+++ WYODRĘBNIONY TEKST

×

Zabraliśmy Edzię na Hel



Zabraliśmy Edzię na Hel

Dzisiaj mieliśmy dzień pełen niesamowitych wrażeń i nieznanych dotąd emocji... skoczyliśmy w Jastarni ze spadochronem. Jednak o tym poczytacie w osobnym poście... wkrótce.
Ważne jest to, że po skoku przed którym nic nie jedliśmy z obawy o przeróżne dolegliwości byliśmy niemożliwie głodni. Z Jastarni pojechaliśmy więc na Hel, aby poszukać jakiejś miejscówki z... piwem, drinkiem i ciepłym posiłkiem. 





Jak się okazało przed 10-tą  trudno było znaleźć lokal, w którym serwują ciepłe dania, ale ostatecznie udało się. Usiedliśmy na bulwarze portowym tuż pod Pomnikiem Neptuna.

++++++
+++ ZAWARTOŚĆ ZBIORU DANYCH

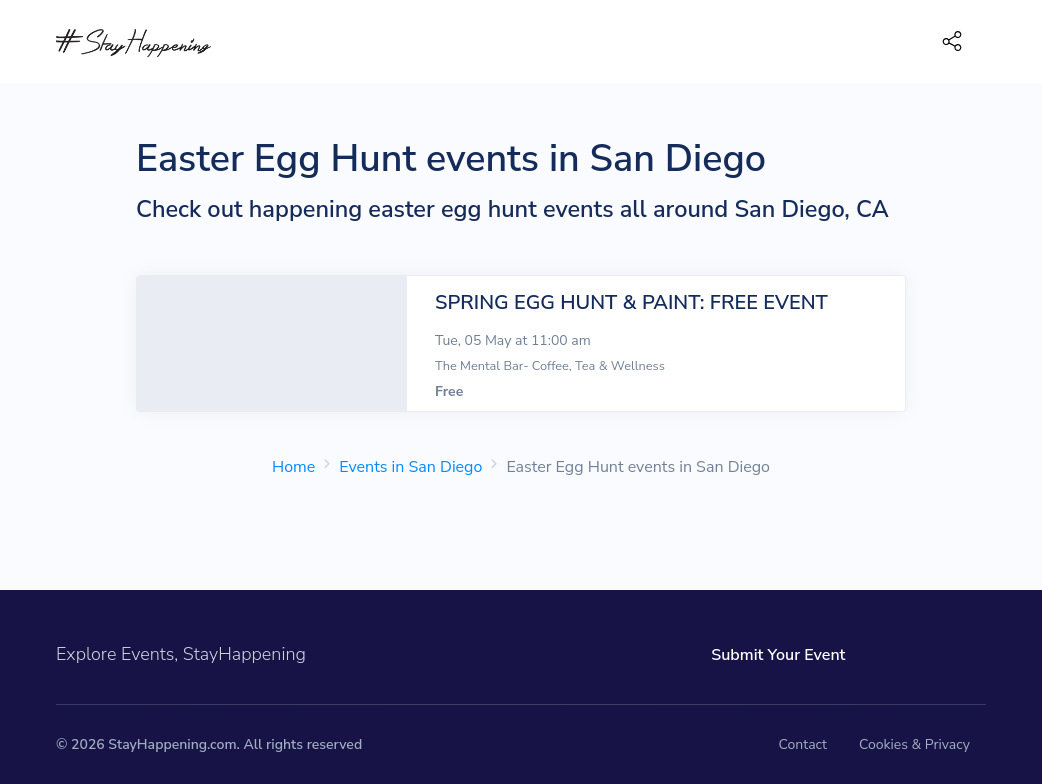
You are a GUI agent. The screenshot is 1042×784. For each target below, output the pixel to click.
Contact (803, 744)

++++++

§ ZADANIA DO WYKONANIA:
- 1) Przepisz fragment tekstu o wyprawie na Hel, zaczynając od „Ważne jest to, że” i kończąc na „i ciepłym posiłkiem.”, przy czym zamień „piwem” na „kawą”.
- 2) Dopisz dalszy ciąg tekstu o wyprawie na Hel, zaczynając zaraz po jego ostatnim zdaniu.

§ UDZIELONE ODPOWIEDZI:
- 1)
Ważne jest to, że po skoku przed którym nic nie jedliśmy z obawy o przeróżne dolegliwości byliśmy niemożliwie głodni. Z Jastarni pojechaliśmy więc na Hel, aby poszukać jakiejś miejscówki z... kawą, drinkiem i ciepłym posiłkiem.

- 2)
Emocje nas nie opuszczały, a my chcieliśmy pokazać naszej koleżance Edycie (która też z nami skakała) Hel, ponieważ nigdy tu nie była. Po obfitym posiłku ruszyliśmy bulwarem portowym w kierunku... "początku Polski", czyli na sam koniec Cypla Helskiego.





Spacer na koniec Cypla Helskiego to punkt obowiązkowy na liście pomorskich atrakcji.  My zaczęliśmy go wzdłuż portu i nabrzeża. Po drodze oglądaliśmy różnorodne murale na murze portowym, nawet nasza koleżanka Edyta odnalazła swój "autoportret" he he...






 Następnie dojrzeliśmy kilka małych fiacików, których właściciele przyjechały tu na zlot pod hasłem: "Klasykiem na Hel".




Dotarliśmy do umocnionego pasu brzegowego obsadzonego po obu stronach oliwnikami. W dali było widać maszt obserwacyjno-meteorologiczny.




Idąc dalej minęliśmy charakterystyczny pomnik (Kopiec Kaszubów). Napis na pokaźnym głazie głosi, że to "Początek Polski".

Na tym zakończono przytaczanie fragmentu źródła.